Stored items:
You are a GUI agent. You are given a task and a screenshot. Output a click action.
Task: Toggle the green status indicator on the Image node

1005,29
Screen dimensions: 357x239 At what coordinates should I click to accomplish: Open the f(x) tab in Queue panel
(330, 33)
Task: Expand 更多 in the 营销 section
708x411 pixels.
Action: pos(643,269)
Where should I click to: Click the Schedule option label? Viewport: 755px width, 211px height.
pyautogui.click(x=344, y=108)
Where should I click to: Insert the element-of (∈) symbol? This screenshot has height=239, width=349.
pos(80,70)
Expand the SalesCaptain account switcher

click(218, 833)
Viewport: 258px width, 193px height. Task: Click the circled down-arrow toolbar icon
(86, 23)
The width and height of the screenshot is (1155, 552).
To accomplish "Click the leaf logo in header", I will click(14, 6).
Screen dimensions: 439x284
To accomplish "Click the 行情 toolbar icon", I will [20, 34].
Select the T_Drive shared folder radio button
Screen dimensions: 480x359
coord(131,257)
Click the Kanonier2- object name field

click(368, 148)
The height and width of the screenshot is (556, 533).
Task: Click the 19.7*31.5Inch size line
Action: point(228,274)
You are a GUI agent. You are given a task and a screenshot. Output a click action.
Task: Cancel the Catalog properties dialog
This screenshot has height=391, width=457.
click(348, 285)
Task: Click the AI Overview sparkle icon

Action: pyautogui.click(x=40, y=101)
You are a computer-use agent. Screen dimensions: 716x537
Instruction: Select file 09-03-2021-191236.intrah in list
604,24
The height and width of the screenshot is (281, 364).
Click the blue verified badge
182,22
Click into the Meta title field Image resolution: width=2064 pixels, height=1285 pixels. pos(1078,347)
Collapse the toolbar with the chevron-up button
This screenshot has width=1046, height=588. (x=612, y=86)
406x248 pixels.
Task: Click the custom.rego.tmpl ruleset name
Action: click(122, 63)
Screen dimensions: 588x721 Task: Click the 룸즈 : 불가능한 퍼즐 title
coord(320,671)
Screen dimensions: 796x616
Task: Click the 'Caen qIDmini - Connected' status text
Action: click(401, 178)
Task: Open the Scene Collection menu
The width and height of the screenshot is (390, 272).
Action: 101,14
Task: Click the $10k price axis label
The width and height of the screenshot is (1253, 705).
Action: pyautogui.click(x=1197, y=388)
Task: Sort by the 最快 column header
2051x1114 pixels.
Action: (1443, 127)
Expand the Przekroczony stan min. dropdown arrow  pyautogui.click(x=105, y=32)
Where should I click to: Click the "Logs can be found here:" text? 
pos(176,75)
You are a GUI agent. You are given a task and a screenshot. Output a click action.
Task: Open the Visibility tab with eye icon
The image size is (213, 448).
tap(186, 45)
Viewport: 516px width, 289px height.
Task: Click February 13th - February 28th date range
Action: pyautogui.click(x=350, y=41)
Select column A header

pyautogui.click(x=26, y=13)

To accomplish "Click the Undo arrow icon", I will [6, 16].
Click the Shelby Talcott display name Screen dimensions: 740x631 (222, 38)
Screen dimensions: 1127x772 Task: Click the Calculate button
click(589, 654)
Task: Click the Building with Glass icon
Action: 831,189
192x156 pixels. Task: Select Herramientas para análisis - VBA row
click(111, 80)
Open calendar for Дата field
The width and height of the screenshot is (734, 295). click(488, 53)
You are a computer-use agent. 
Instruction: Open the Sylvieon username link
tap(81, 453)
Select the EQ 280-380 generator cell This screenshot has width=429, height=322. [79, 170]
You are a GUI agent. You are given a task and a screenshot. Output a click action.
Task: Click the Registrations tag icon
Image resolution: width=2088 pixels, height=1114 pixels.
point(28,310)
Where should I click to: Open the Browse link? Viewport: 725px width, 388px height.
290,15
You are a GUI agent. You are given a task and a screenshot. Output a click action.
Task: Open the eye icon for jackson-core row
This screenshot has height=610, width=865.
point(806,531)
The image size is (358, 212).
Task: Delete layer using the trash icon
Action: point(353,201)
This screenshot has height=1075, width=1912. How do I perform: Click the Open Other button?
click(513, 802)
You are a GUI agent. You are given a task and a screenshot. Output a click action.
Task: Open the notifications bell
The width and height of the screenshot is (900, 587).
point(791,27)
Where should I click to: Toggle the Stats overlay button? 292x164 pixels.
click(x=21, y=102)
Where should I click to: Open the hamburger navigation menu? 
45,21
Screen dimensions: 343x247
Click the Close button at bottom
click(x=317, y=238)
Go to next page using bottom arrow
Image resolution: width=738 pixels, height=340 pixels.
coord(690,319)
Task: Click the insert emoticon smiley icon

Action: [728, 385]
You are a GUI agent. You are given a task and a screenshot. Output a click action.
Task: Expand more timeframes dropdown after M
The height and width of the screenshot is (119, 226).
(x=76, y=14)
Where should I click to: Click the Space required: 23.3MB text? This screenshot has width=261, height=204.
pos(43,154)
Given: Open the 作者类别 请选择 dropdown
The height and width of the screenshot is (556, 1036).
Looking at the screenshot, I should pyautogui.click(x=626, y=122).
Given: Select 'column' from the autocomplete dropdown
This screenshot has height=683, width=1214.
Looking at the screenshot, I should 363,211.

Task details:
Reproduce verbatim the lines that begin with the one containing "Collapse the toolbar" and end with the one containing "Click the Shelby", including both of those lines.

Exercise solution:
Collapse the toolbar with the chevron-up button
This screenshot has width=1046, height=588. (x=612, y=86)
406x248 pixels.
Task: Click the custom.rego.tmpl ruleset name
Action: click(122, 63)
Screen dimensions: 588x721 Task: Click the 룸즈 : 불가능한 퍼즐 title
coord(320,671)
Screen dimensions: 796x616
Task: Click the 'Caen qIDmini - Connected' status text
Action: click(401, 178)
Task: Open the Scene Collection menu
The width and height of the screenshot is (390, 272).
Action: 101,14
Task: Click the $10k price axis label
The width and height of the screenshot is (1253, 705).
Action: pyautogui.click(x=1197, y=388)
Task: Sort by the 最快 column header
2051x1114 pixels.
Action: (1443, 127)
Expand the Przekroczony stan min. dropdown arrow  pyautogui.click(x=105, y=32)
Where should I click to: Click the "Logs can be found here:" text? 
pos(176,75)
You are a GUI agent. You are given a task and a screenshot. Output a click action.
Task: Open the Visibility tab with eye icon
The image size is (213, 448).
tap(186, 45)
Viewport: 516px width, 289px height.
Task: Click February 13th - February 28th date range
Action: pyautogui.click(x=350, y=41)
Select column A header

pyautogui.click(x=26, y=13)

To accomplish "Click the Undo arrow icon", I will [6, 16].
Click the Shelby Talcott display name Screen dimensions: 740x631 (222, 38)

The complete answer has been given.